─── Exercise materials ───

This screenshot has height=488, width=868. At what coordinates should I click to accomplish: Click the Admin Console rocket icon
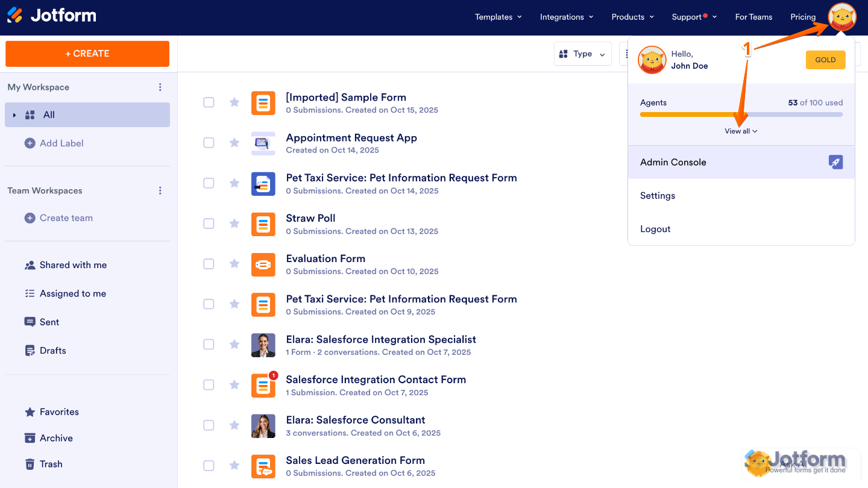pos(835,162)
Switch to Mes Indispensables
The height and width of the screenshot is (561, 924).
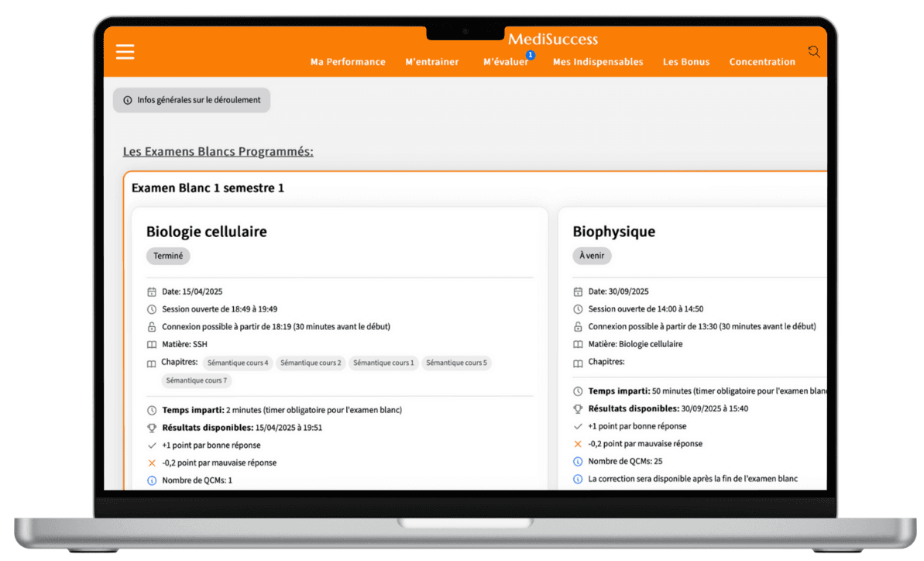tap(598, 62)
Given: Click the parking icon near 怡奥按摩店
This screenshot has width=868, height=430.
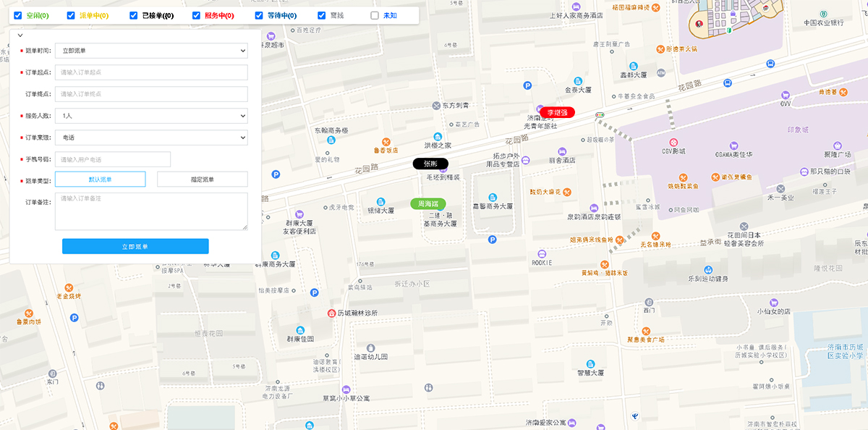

───

Task instructions -> The data shown above must be printed again exactly, with no images included.

Response to the task ->
This screenshot has height=488, width=868. At what coordinates should I click to accomplish: Click the Admin Console rocket icon
pos(835,162)
Switch to Mes Indispensables
The height and width of the screenshot is (561, 924).
tap(598, 62)
Given: Click the parking icon near 怡奥按摩店
This screenshot has width=868, height=430.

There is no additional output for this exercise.